Edmunds' GraphQL Federation Adoption (Part 2)

October 27, 2022

Yuhan Zhang, Suresh Narasimhan

In Part 1 of this article, we talked about our motivation for adopting GraphQL Federation and how we restructured our existing REST apps into subgraphs to connect to a supergraph with GraphQL Federation. Individual teams owned the subgraphs, and as the number of subgraphs grew, GraphQL deployment became critical. As teams created and evolved their subgraphs we wanted the GraphQL deployment infrastructure to catch compatibility, performance issues and enforce standards.

At Edmunds, our apps go through canary deployments with spinnaker. This worked well for us, and we wanted to check if we could do the same for GraphQL.

In part 2, the discussion will focus on how we fit our GraphQL apps into our existing continuous delivery pipeline with canary deployment and how the supergraph app is set up to protect against backward incompatible changes from developers or poorly designed queries. We will also discuss strategies to improve the schema and optimize performance.

GraphQL Deployment

Our proof-of-concept GraphQL subgraphs were deployed along with our REST apps/microservices. After completing the proof-of-concept, the subgraphs were deployed as standalone artifacts. The main challenges with GraphQL deployment were:

Super Graph Composability: If a new version of a subgraph is incompatible with the other subgraphs, the federation server cannot compose a supergraph, and the federation server will fail to start.
Backward Compatibility to Clients: A new version of a subgraph may be compatible with other subgraphs to compose a supergraph, but it can still be incompatible with the live queries on production. Or, the new supergraph may be incompatible with the client. For example:
- Removal of a required field, changing the return type of a required field and changing the type of a required parameter.

Although using Apollo Studio solved the two issues above, we couldn’t achieve canary deployments with Apollo Studio. As a result, our app was deployed with a fixed schema and didn’t have a schema registry to poll and apply schema. A schema registry is a single point of failure. It also risks deploying an incompatible schema to the live environment if the schema check is imperfect. The Netflix GraphQL article had a similar opinion and mentioned “[their] gateway dynamically [updated] its schema by polling the schema registry. [they were] in the process of decoupling these by storing the federation config in a versioned S3 bucket, making the gateway resilient to schema registry failures”. By chance we did not get into using a schema registry. On the other hand, it meant that we were required to reload the supergraph after a new version of subgraph was deployed. We were able to avoid reloading of schema by using canary deployment. (Our canary deployment performed a gradual transition of both supergraph and subgraph.)

SuperGraph Composability

Being unable to construct a supergraph would cause a major failure in production. Thus, it is important to test out the schema construction offline. This can be done by running a supergraph offline with a new version of a subgraph offline, to compose with the other subgraphs in production. Then we can verify if the new version of a service starts and composes a supergraph.

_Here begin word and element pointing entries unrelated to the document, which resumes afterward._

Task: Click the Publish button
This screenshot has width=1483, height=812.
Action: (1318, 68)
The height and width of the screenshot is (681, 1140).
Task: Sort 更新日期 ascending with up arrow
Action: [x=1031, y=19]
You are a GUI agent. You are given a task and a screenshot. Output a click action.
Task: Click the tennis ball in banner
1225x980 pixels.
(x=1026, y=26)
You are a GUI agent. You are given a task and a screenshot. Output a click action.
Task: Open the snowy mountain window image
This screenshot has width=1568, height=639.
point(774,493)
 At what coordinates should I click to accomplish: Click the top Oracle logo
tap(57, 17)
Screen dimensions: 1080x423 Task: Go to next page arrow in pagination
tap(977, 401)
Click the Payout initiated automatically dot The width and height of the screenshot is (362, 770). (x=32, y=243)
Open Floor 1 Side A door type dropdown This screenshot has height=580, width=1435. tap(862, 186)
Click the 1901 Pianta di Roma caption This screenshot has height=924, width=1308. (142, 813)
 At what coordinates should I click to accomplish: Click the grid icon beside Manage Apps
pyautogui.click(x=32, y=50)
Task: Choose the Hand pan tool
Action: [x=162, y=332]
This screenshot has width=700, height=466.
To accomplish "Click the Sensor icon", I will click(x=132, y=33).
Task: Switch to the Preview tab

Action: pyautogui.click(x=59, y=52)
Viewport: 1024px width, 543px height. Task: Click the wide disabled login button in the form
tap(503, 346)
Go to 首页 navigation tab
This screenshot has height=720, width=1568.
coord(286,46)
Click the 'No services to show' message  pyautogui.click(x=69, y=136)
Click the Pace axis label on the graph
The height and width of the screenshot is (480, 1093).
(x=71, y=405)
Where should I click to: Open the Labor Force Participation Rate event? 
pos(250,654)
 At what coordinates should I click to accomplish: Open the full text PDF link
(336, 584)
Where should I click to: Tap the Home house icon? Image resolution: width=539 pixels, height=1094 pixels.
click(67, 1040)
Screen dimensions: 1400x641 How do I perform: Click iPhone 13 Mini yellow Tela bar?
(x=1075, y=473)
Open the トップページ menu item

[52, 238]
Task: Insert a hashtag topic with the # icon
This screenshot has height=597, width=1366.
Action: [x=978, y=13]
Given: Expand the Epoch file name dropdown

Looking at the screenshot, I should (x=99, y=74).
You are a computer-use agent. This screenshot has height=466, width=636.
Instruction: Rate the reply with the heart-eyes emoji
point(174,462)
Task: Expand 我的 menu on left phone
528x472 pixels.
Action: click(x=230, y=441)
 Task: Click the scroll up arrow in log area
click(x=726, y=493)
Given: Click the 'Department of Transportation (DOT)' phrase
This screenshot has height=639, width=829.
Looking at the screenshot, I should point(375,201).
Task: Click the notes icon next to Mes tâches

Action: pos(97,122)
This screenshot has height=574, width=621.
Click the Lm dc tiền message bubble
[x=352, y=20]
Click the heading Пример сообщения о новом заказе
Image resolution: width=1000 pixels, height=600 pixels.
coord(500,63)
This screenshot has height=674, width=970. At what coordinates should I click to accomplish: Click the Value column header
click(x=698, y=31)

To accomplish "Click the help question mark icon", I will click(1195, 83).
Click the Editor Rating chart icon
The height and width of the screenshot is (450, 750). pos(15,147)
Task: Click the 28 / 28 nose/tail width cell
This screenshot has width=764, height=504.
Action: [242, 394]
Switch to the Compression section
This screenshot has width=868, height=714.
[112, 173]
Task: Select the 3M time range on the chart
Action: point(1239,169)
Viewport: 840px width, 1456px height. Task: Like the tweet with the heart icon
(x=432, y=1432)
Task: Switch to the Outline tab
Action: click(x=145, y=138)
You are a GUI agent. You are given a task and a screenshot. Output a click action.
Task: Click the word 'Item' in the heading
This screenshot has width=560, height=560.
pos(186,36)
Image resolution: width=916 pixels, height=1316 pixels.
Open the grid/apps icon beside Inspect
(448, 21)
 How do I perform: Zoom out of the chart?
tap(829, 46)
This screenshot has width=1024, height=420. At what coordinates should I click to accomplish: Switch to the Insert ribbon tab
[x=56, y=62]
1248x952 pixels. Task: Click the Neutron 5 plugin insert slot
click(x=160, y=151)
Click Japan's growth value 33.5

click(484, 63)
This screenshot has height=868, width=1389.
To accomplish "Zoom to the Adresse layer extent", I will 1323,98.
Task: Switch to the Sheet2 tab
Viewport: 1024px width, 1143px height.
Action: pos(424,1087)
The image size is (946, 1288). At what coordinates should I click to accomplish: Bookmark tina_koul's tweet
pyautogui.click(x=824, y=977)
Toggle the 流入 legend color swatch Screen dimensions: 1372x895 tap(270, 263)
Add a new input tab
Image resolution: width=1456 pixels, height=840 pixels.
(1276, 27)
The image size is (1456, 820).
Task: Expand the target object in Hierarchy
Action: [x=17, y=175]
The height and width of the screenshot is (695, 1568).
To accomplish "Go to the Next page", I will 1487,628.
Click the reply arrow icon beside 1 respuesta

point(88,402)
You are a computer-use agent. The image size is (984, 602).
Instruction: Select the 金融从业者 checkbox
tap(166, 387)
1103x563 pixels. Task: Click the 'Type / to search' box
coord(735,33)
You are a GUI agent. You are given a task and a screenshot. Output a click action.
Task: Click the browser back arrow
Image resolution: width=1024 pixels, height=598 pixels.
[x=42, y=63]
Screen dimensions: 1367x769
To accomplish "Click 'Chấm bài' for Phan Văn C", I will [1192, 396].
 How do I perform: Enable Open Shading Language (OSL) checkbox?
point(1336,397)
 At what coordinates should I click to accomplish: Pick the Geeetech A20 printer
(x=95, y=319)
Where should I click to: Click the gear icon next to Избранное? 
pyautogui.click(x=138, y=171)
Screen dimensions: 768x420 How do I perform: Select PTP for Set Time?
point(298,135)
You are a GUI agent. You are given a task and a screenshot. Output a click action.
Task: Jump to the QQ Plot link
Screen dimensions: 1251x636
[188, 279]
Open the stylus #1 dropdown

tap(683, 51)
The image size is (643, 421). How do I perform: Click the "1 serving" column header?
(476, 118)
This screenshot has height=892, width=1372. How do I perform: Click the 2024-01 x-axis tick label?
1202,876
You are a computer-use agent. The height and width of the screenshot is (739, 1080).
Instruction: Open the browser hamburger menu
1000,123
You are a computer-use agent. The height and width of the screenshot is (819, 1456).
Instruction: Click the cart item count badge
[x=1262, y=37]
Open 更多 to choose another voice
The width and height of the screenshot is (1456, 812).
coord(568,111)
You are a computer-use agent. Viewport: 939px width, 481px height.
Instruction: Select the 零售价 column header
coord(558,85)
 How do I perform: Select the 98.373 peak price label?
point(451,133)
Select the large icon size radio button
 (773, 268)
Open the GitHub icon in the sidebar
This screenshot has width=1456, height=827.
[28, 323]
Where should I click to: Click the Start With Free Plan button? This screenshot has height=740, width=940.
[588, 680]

Schema Compatibility Check

After the new version of a subgraph is able to compose, we need to know if the new supergraph has a schema change. The schema change must be compatible with all the live queries in production and returns results in the same types so that the new schema does not break the client.

A naive approach would be to replay logs at the supergraph. This option is implausible when your traffic is large. Replaying can only cover a sample of limited cases, and replaying itself costs resources and takes a long time. Instead, it is desirable to find the field usages of the live queries with the current supergraph, and compare it with the field usages of the live queries with the new supergraph. This requires the following:

The schema of the current supergraph in production
The schema of the new supergraph in staging
The queries in production
A tool to find out the field usages given a schema and queries in production.
Diff on the field usages of two schemas.

The schema can be easily obtained at your supergraph by npx get-graphql-schema http://localhost:3000/graphql/ (likewise for production).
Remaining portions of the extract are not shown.